§ Assignment
Your answer should hold exactly the lines from the one containing "Task: Reload the page using the refresh icon" through the end of the material, and no others.

§ Data supplied
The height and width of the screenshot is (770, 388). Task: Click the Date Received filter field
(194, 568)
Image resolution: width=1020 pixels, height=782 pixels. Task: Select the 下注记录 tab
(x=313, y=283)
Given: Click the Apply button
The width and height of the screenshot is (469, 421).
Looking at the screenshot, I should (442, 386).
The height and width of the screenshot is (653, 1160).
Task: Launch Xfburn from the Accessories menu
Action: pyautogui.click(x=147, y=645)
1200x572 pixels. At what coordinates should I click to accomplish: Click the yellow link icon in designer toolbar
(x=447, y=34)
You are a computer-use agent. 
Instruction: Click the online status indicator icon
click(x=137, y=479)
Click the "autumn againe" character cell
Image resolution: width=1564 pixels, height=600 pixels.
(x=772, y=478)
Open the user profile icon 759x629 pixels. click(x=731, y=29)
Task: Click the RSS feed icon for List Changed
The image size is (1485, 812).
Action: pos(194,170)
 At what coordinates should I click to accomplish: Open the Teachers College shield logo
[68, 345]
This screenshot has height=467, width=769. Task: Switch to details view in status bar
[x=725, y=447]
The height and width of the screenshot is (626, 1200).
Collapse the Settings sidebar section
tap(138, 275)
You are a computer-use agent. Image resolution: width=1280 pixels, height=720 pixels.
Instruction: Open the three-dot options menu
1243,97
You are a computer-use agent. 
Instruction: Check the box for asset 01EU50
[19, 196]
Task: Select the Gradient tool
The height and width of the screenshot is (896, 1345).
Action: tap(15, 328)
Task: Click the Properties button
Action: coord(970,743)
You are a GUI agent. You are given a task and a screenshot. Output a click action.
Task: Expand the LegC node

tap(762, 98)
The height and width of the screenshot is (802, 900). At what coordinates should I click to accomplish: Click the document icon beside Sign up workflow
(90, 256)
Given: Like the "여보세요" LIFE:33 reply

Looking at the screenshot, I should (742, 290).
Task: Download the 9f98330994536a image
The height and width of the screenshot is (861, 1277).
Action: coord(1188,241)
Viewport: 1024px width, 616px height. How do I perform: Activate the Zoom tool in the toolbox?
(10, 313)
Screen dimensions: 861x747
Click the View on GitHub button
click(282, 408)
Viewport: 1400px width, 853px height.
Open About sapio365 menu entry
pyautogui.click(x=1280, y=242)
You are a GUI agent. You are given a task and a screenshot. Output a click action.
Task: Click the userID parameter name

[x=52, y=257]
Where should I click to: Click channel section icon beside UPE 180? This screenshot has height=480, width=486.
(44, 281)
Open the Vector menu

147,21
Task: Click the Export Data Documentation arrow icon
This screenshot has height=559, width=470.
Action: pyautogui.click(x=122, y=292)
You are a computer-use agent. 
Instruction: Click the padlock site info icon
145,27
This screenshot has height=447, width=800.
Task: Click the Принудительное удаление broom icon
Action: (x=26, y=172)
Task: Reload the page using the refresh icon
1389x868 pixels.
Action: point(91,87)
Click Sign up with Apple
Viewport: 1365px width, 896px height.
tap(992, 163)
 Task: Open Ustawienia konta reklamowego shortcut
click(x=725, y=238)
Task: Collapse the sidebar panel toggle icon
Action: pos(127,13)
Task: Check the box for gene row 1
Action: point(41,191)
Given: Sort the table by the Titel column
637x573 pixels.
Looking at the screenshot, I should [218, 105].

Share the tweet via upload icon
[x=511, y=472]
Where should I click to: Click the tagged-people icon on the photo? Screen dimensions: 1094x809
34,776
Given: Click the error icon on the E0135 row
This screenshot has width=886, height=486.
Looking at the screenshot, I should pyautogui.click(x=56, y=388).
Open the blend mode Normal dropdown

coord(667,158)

§ Solution to this problem
Task: Reload the page using the refresh icon
1389x868 pixels.
Action: point(91,87)
Click Sign up with Apple
Viewport: 1365px width, 896px height.
tap(992, 163)
 Task: Open Ustawienia konta reklamowego shortcut
click(x=725, y=238)
Task: Collapse the sidebar panel toggle icon
Action: pos(127,13)
Task: Check the box for gene row 1
Action: point(41,191)
Given: Sort the table by the Titel column
637x573 pixels.
Looking at the screenshot, I should [218, 105].

Share the tweet via upload icon
[x=511, y=472]
Where should I click to: Click the tagged-people icon on the photo? Screen dimensions: 1094x809
34,776
Given: Click the error icon on the E0135 row
This screenshot has width=886, height=486.
Looking at the screenshot, I should pyautogui.click(x=56, y=388).
Open the blend mode Normal dropdown

coord(667,158)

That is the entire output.